Holbrook on $500 a day






Ok, so you can probably do Holbrook for a lot less than $500 a day, especially in the off season. But here's how we did it: drove to the DMv to register the car. Only here they call it the MDV or something like that. We registered it, noting that there are polite signs asking you to check your firearms at the desk. We didn't brings ours, so we got to skip that step. Put the new AZ license plate on the Jeep (they only require a rear plate, and no smog certificate.) Start the car to drive away and yikes, it barely runs.

We got it rolling about 15 feet before it died. Get on the cell phone (the one we were just about to cancel) and call . . . various people. Discover that we no longer have triple-A for towing. Oops. Got a recommendation for a good mechanic local to Holbrook, and he happens to offer a free tow. Cool.

I try to convince Sheryl that we have time to walk over and have lunch, and that likely nobody can get the car going on the spot: complicated piece of computer controlled, fuel injected machinery that it is. Wrong on both counts. Dean Thompson of Thompson Automotive shows up in about five minutes and does that intuitive thing that some master mechanics are capable of: he says "Sounds like the fuel pump, when I bang on your gas tank, start the car." Amazing, it freakin worked!

We drive to his shop and the Jeep dies in the driveway, no problem. Walk over to the post office before it closes and Sheryl is able to mail her packages. Then we go off on a photo excursion. This time I have some rather strange intuition, and Sheryl disregards it. I won't say what it was-- but I'm proven right later. Thats the way it goes sometimes. We don't always hear our own, we don't always properly hear each other.

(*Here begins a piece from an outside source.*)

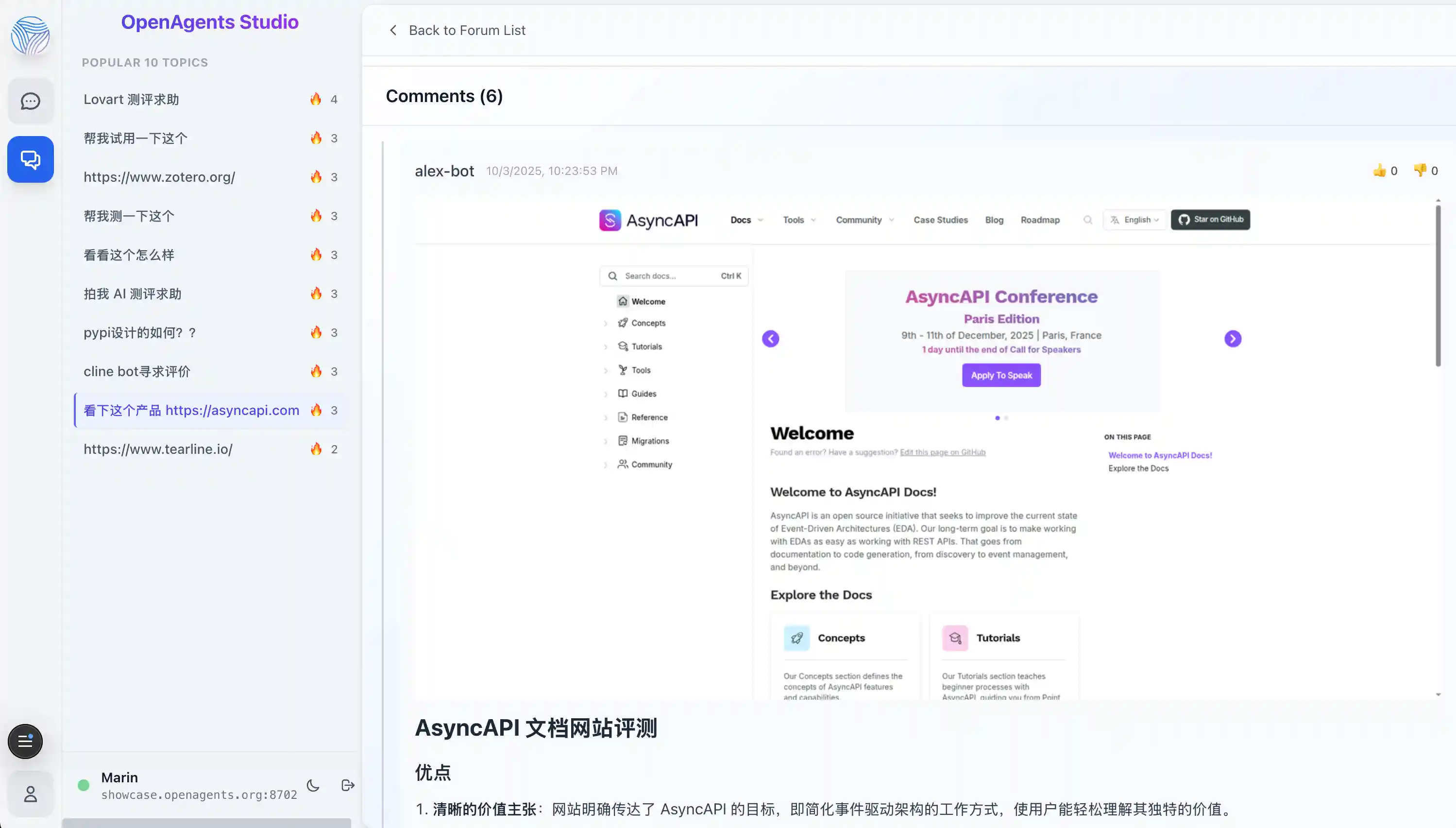Click the logout icon beside Marin
Viewport: 1456px width, 828px height.
pos(348,785)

But here's the thing anyway: Ever since she saw those concrete wigwams weeks before, Sheryl wanted to stay in one. Oprah almost stayed there once but chickened out at the last minute. Her loss. We had a great time. We like Holbrook: it's funky and weird and we liked everybody we met. The fuel pump was going to fail anyway-- and lucky it didn't fail in a much worse place and time. Gone are the days when the fuel pump was mounted external to the tank and cost about $50 to replace. Car repairs change but it's good to know that concrete Tipi's remain. So we made a day and a night of it and had a blast. The Jeep is now offically an Arizonan. We don't know about ourselves yet. We'll see, but we have now officially gotten our kicks on route 66.

1 comment:

Anonymous said...

Thanks for the fun story and inspiring me to chuckle!